In these brief words, in the first chapter, marine scientist Sylvia Earle sets the scene for her latest book, Sea Change: A Message of the Oceans. (Constable; 18.95).
However, the book is more than the story of the watr-logged life of one of the most amazing women of our time. Sylvia Earle has spent more time underwater than any diver in Britain today - or America come to that. Perhaps only Cousteau has seen more of life underwater than she has. And, like him, in recent years she has not liked what she has seen down there.
Her problem is how to alert the decision-makers to what is happening under the surface of the Earth's seas. She writes: "I came into contact with a startling number of bright and influential people who seemed not to know or care that the sea is changing, and that the fundamental underpinning of all that we hold dear as humans is jeopardized by such ignorance and indifference.
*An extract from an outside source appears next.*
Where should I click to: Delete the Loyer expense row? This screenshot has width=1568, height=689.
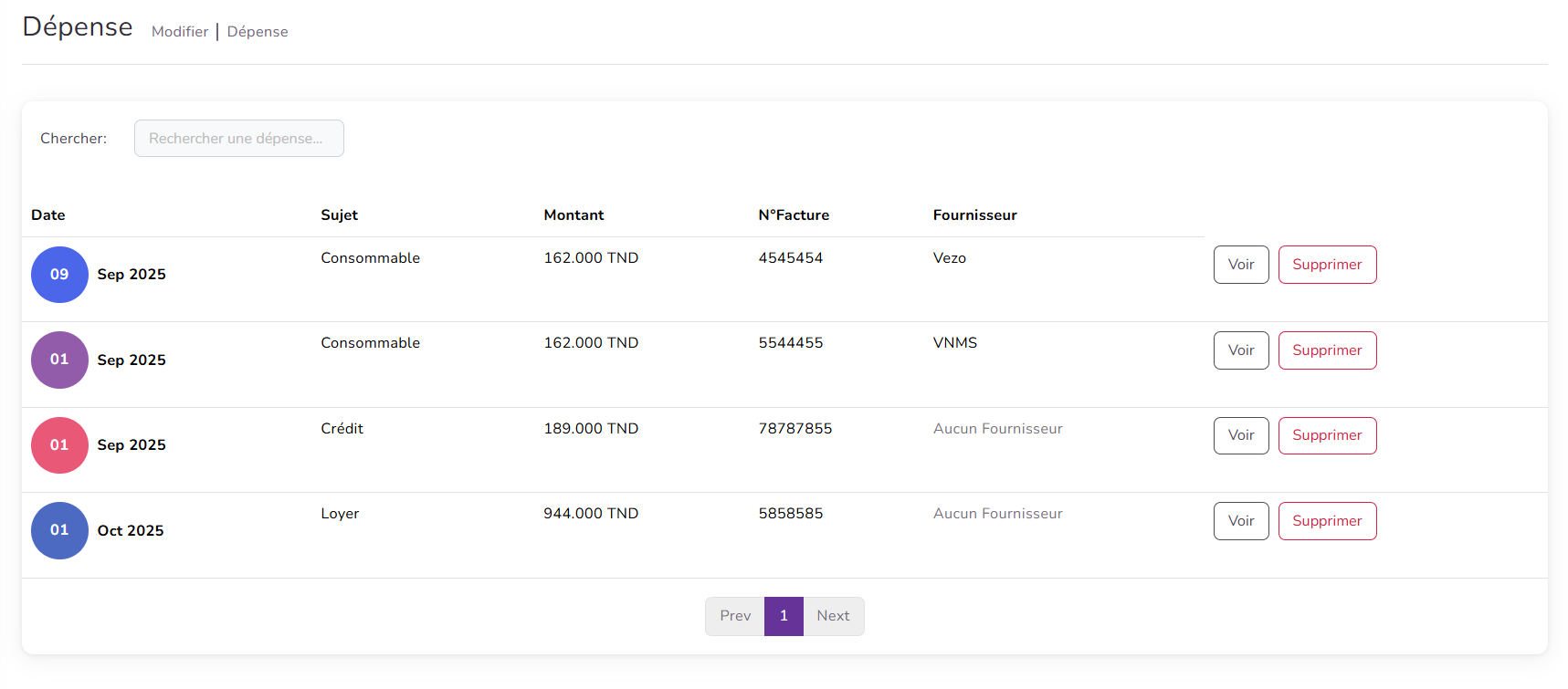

"I wondered what could jolt people from their complacency, could make them notice the dangers of overfishing, of poisoning the sea with toxic chemicals that return to us in intricate but inevitable pathways, and of blindly tinkering with Earth's life-support mechanisms."
The book is part of her attempts to wake us all up. She escorts us in the pages of her book through her diving life, and a good diving read it is, yet in most of her stories she is able to point out the evil way we are treating the sea and the creatures in it. Don't fear that the book is a do-gooder's bible - all ordinary divers will recognise seabeds they know and creatures they have seen and will understand what Sylvia Earle is saying.
She is warning the world's decision-makers that as far as the oceans are concerned, unless we all do something and do it soon, the sea will reach "the point of no return" and then quite simply the Earth and all that lives on it will die.